A. $\frac{-5 e^{x}+4}{e^{x}-1}$
B. $\frac{-5 e^{x}+4}{-e^{x}-1}$
C. $\frac{e^{x}-e^{3 x}(3)}{e^{x}-e^{3 x}}+\frac{e^{-2 x}(-2)+e^{-3 x}(-3)}{e^{-2 x}+e^{-3 x}}$
D. $\frac{e^{x}-e^{3 x}(3)}{e^{x}-e^{3 x}}-\frac{e^{-2 x}(-2)+e^{-3 x}(-3)}{e^{-2 x}+e^{-3 x}}$
E. $\frac{-2}{e^{x}-e^{3 x}}-\frac{5}{e^{-2 x}+e^{-3 x}}$
F. $-\frac{-5 e^{x}+4}{e^{x-1}}$

Step 1 ：We are given the function $f(x)=\ln \left(\frac{e^{x}-e^{3 x}}{e^{-2 x}+e^{-3 x}}\right)$ and we are asked to find its derivative.

Step 2 ：We can use the quotient rule for derivatives and the chain rule to solve this problem. The quotient rule is $\frac{d}{dx}\left(\frac{f(x)}{g(x)}\right) = \frac{f'(x)g(x) - f(x)g'(x)}{[g(x)]^2}$ and the chain rule is $\frac{d}{dx}[f(g(x))] = f'(g(x))g'(x)$.

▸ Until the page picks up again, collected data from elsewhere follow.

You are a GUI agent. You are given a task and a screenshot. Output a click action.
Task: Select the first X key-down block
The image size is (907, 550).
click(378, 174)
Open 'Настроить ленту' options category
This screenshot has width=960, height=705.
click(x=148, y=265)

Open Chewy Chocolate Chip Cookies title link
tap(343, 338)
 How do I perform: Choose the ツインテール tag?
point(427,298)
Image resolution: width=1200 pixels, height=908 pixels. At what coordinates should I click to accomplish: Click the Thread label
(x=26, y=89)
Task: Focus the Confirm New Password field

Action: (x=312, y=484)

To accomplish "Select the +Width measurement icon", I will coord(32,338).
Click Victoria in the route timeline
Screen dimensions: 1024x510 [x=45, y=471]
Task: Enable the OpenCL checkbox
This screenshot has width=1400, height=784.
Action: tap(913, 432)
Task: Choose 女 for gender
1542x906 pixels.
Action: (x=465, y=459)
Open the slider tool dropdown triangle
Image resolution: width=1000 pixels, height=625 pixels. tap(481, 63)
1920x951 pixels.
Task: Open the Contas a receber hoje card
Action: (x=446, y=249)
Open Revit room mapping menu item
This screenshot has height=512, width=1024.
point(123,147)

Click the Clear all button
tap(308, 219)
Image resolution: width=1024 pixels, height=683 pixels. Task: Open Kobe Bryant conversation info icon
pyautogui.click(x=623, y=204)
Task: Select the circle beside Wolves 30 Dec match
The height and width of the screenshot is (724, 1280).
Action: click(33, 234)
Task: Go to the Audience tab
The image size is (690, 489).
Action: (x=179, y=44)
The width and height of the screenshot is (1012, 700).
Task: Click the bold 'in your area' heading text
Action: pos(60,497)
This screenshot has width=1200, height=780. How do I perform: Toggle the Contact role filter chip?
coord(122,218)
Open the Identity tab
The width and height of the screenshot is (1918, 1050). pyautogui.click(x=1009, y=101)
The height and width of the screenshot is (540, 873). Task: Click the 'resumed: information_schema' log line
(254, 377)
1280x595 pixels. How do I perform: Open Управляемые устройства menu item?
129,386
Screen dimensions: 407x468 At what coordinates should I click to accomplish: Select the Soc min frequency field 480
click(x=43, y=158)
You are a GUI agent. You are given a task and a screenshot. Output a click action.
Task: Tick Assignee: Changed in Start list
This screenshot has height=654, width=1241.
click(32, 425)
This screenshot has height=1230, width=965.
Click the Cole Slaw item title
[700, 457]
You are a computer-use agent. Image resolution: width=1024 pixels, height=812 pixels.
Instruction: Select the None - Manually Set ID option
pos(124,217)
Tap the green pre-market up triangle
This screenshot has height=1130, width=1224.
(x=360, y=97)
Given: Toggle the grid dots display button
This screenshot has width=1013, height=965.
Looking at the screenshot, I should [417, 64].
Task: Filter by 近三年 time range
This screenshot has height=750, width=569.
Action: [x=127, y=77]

Step 3 ：First, we need to find the derivatives of the numerator and the denominator. The derivative of $e^{x}-e^{3 x}$ is $e^{x}-3e^{3 x}$ and the derivative of $e^{-2 x}+e^{-3 x}$ is $-2e^{-2 x}-3e^{-3 x}$.

Step 4 ：Then, we can apply the quotient rule. The derivative of the function $f(x)$ is $\frac{(-3e^{3x} + e^{x})(e^{-2x} + e^{-3x}) - (-e^{3x} + e^{x})(-2e^{-2x} -3e^{-3x})}{(e^{-2x} + e^{-3x})^2}$.

Step 5 ：This expression is a bit complicated, but we can simplify it to get the final answer.

Step 6 ：The simplified derivative of the function $f(x)$ is $\frac{-5 e^{x}+4}{e^{x}-1}$.

Step 7 ：So, the final answer is \(\boxed{\frac{-5 e^{x}+4}{e^{x}-1}}\).